Performance of Samba across various Linux filesystems
tridge at samba.org
tridge at samba.org
Wed Nov 24 20:51:17 GMT 2004
Steve,
> Our Linux filesystem performance test lead commented "As mentioned in the
> LKML thread DBench only uses about 10MB/client.
closer to 22MB
> I forget how many clients were run when collecting these results,
> but the entire data set fit in the 2GB memory of the Server.
The graph extends to 150 clients. 150x22 > 2G.
See http://samba.org/~tridge/xattr_results/noxattr.png
and http://samba.org/~tridge/xattr_results/xattr.png
> Apparently current test results when the benchmark working set
> exceeds the server side memory size the results still show the
> expected (ext3 slow, jfs and xfs faster) on most server fs
> benchmarks.
I'm afraid I don't believe it.
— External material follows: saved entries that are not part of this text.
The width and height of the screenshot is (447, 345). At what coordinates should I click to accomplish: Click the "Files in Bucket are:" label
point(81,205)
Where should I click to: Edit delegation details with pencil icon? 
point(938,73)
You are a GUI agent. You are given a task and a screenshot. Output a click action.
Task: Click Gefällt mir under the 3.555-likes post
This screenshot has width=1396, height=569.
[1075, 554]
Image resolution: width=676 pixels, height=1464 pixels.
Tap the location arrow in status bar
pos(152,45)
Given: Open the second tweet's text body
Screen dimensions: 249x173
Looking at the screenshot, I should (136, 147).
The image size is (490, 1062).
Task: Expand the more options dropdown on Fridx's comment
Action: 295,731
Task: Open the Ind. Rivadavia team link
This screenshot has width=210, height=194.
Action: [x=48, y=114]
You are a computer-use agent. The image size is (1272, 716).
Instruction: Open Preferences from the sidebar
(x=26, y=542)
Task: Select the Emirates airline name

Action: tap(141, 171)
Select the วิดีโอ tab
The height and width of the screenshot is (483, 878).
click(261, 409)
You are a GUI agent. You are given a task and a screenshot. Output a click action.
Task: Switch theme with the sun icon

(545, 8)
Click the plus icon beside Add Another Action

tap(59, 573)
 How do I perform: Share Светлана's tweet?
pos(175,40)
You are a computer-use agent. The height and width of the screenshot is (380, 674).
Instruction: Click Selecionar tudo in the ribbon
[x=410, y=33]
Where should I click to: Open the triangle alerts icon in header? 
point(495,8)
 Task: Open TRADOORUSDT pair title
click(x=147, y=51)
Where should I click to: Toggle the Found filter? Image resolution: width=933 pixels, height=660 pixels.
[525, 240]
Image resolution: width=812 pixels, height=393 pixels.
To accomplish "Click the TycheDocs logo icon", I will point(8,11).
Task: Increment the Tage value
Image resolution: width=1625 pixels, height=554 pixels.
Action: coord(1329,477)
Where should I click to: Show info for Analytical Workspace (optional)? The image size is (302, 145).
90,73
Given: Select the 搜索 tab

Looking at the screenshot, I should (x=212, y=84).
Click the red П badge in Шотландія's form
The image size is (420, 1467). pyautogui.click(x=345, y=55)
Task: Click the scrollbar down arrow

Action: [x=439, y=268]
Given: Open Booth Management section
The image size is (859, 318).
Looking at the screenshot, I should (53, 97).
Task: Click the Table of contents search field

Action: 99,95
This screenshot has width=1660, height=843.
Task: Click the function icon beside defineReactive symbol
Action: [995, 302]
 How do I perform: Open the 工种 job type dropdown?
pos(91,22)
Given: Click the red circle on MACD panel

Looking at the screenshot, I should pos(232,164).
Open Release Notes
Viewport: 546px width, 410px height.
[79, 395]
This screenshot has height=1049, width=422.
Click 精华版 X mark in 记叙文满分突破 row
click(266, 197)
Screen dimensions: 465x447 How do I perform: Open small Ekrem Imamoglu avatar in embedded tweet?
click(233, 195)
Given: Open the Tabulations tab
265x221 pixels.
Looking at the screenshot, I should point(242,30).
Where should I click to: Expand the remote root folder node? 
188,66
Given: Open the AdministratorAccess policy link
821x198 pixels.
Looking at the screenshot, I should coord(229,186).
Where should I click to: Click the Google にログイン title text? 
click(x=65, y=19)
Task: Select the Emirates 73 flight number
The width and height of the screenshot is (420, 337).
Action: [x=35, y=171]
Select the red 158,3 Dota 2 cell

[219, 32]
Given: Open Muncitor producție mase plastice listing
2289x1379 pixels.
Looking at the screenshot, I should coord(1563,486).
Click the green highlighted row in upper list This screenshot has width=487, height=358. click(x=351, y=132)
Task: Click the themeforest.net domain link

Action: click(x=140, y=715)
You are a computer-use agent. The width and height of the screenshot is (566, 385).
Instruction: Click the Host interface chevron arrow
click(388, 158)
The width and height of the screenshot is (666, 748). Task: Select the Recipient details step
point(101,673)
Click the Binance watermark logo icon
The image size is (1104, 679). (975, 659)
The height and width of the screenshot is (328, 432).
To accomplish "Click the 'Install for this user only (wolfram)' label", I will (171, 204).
I am not saying that jfs is inherently
slow, but I do think that there is a serious bug that this test shows
up.
Remember that dbench is one of only a very few benchmarks that tests
an operation mix from many clients, as opposed to just testing
streaming reads or writes. The only other one I can think of is
SpecFS, which of course is NFS specific so the patterns of access are
entirely different (the synchronous nature of NFS totally changes
things).
The only way I can possibly explain the jfs results is that there is a
serious locking bug in the jfs code in 2.6.10-rc2 that is severely
limiting scalibility.
> Be interesting if others have more data points. Due to the lack of good
> quota support on ext3, I suspect most real world big server users still
> would lean to XFS or JFS.
If its was 20% or even 50% then maybe that might be the case, but with
a 30x slowdown under common loads that just isn't plausible.
The jfs guys should be looking for a bug.